Anti-Corruption and Illiberalism in the Global South

This project will explore whether, how, and under what conditions anti-corruption campaigns by national governments contribute to heightened illiberalism in national politics. Over the last two decades, at the same time as anti-corruption legal frameworks and initiatives have gained global legitimacy, multiple countries have experienced marked erosion in the civil liberties and political rights of their citizens.  

The goal of the first stage of this project is to identify and theorize the different pathways that may connect anti-corruptionism and surges in illiberal governance. To that end, project researchers will compile and analyze ten case studies on countries across three world regions – East-Central Europe (Bulgaria, Georgia, Ukraine, and Russia), South & Southeast Asia (India, the Philippines, and Malaysia), and Latin America (Brazil, Costa Rica, and El Salvador). Each country underwent a surge in anti-corruptionism since the early 2000s, but only some of the selected cases experienced heightened illiberalism in the wake of their anti-corruptionism moment.  
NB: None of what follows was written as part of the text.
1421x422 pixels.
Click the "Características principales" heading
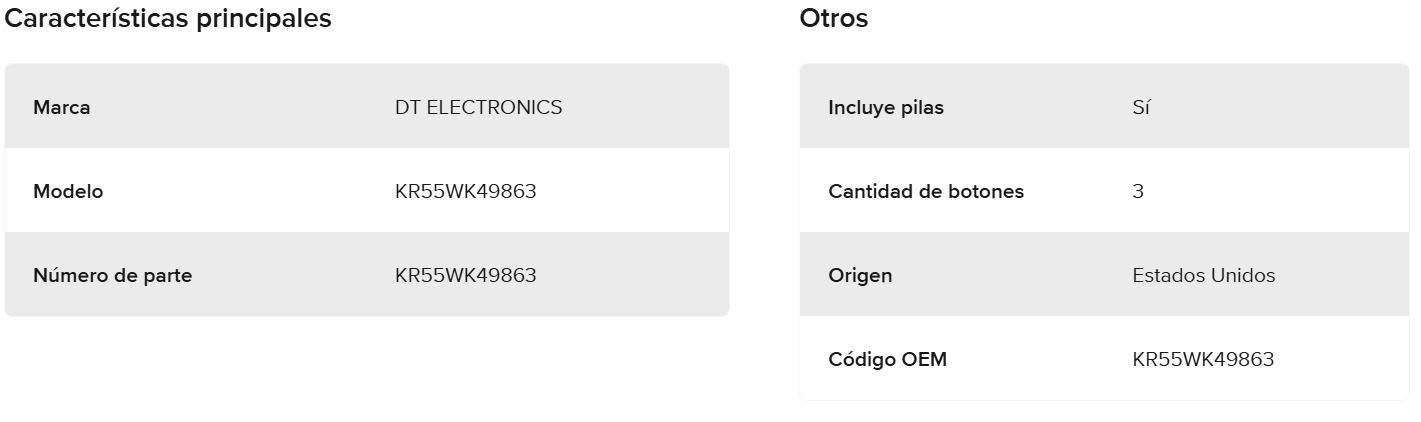point(169,19)
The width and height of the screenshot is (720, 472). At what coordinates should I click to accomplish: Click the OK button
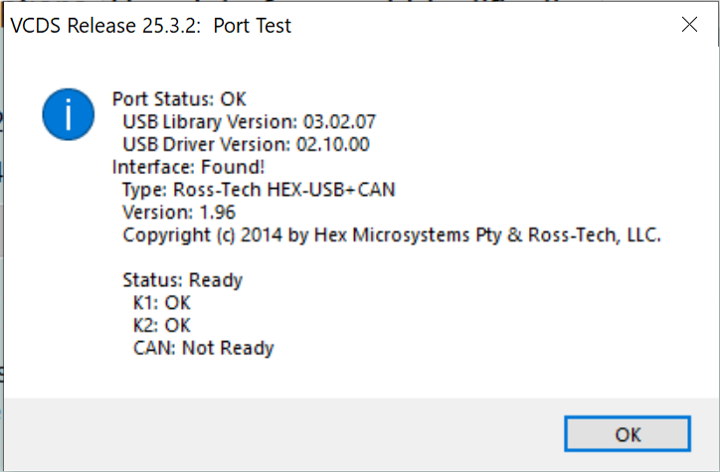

For Phase I of the study, researchers will gather different modalities of data for each country (expert interviews, policy documents, NGO reports, etc.) to spell out the different pathways whereby anti-corruptionism may be connected to illiberal surges, and theorize which socio-political conditions, and their combinations, are necessary and sufficient for anti-corruptionism to lead to spikes in illiberal political rhetoric and action. Phase II will test the model empirically through survey experiments and through the analysis of an original dataset on the “anti-corruption movements” in all of the world’s countries since the turn of the twentieth century. 

Project researchers hope that this analysis will point to potential safeguards that can be incorporated into future anti-corruption policy to protect against subversion by authoritarian-leaning politicians, unintended negative side-effects for democratic regimes, and other collateral damage.